- [Instructions for the task] Pull every line with "dialog" from the data.

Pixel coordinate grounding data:
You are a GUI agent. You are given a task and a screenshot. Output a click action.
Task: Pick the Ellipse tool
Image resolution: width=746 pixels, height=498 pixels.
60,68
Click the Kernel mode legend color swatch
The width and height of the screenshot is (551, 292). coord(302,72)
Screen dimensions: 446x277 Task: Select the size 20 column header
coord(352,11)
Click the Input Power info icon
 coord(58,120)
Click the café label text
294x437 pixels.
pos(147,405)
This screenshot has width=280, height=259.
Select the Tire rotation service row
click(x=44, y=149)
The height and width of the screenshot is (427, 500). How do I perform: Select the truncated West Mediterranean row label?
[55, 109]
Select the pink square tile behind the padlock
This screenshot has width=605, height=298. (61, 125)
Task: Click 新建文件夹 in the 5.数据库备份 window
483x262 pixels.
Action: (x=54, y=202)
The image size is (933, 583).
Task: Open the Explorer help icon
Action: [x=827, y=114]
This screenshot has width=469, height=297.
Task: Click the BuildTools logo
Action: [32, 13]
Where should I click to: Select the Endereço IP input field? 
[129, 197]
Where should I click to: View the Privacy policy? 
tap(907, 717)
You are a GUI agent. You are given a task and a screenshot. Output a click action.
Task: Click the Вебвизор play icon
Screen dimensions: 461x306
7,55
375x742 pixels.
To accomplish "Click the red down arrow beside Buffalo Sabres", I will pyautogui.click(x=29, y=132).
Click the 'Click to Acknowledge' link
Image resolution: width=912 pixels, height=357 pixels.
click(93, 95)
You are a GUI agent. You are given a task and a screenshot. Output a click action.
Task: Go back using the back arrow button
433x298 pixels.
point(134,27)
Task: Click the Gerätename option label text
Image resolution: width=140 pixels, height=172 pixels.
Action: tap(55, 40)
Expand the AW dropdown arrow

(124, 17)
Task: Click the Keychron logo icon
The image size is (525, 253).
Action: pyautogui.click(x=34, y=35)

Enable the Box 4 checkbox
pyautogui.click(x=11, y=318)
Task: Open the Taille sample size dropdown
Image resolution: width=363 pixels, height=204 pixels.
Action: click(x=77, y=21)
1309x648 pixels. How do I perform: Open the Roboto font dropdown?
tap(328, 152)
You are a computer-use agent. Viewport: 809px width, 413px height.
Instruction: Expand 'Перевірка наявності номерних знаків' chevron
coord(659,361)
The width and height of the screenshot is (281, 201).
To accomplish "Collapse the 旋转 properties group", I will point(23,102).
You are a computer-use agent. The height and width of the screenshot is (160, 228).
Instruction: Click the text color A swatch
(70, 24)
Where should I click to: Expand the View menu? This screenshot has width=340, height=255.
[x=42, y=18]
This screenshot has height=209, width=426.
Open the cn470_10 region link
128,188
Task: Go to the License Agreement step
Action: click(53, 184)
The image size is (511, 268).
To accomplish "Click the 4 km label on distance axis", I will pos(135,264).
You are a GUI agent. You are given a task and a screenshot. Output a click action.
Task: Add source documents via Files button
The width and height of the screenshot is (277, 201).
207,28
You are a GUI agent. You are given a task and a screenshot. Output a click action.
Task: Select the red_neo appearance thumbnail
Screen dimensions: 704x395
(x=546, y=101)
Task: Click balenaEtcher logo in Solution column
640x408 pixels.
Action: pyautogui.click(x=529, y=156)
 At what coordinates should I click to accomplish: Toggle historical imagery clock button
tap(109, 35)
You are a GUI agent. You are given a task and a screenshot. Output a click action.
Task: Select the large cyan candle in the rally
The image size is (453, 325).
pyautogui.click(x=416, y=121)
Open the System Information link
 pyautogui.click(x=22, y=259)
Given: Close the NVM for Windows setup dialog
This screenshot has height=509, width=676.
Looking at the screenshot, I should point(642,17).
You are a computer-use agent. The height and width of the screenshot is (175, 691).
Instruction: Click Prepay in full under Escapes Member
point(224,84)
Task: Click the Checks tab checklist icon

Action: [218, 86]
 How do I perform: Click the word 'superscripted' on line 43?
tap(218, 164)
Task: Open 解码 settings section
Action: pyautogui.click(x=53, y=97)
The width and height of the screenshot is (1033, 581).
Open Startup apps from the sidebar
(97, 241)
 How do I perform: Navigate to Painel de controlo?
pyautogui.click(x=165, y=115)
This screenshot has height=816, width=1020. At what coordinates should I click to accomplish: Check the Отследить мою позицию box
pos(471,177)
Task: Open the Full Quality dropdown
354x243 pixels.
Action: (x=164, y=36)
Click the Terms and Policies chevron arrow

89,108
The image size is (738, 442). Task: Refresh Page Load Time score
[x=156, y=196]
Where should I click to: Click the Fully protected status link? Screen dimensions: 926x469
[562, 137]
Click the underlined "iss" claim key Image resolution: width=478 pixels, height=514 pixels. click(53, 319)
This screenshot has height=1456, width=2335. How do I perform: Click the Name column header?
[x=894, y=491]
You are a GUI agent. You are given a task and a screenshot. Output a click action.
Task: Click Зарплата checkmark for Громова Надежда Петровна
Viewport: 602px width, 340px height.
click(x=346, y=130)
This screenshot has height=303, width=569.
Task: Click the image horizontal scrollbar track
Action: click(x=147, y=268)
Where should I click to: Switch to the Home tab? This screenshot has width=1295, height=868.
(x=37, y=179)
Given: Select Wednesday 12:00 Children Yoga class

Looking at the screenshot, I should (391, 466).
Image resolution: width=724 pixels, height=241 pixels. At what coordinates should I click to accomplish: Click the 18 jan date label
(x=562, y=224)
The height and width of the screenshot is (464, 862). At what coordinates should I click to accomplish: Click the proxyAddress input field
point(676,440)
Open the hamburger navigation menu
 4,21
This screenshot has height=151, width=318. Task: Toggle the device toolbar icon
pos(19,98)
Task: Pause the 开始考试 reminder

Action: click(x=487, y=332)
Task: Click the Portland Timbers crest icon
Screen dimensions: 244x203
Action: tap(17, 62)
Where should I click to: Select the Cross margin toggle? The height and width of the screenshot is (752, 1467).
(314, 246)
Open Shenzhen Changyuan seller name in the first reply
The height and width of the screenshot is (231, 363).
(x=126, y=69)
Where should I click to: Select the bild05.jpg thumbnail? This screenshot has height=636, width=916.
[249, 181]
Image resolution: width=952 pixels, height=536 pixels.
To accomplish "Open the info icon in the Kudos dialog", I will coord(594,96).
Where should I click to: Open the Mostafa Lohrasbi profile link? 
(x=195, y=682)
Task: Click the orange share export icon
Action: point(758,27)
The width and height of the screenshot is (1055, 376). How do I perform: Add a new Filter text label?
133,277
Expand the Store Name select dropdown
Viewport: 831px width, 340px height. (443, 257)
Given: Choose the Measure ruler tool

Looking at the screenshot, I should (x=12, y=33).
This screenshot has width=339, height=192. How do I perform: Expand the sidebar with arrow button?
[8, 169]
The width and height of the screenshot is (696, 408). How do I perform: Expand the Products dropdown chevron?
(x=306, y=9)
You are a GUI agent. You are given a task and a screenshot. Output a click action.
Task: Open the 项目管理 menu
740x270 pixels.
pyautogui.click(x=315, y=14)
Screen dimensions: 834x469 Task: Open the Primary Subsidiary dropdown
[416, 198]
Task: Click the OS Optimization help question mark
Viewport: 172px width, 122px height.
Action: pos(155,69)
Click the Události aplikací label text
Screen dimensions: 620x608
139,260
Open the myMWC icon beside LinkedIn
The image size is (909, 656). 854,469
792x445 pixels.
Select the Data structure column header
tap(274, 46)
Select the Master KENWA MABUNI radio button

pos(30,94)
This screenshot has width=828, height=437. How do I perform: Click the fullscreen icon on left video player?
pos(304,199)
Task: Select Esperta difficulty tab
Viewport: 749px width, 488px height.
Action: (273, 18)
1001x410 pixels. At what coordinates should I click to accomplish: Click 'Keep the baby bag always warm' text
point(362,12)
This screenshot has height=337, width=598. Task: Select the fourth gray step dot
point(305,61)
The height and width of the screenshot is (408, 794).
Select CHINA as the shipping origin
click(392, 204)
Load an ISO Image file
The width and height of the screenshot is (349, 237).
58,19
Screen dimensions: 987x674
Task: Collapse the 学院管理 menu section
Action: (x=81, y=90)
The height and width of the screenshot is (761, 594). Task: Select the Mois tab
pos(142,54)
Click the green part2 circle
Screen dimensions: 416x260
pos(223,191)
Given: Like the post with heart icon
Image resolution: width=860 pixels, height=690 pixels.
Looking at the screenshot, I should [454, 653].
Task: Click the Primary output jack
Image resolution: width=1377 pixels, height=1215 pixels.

- [Response]
Given: Close the NVM for Windows setup dialog
To accomplish "Open the info icon in the Kudos dialog", I will coord(594,96).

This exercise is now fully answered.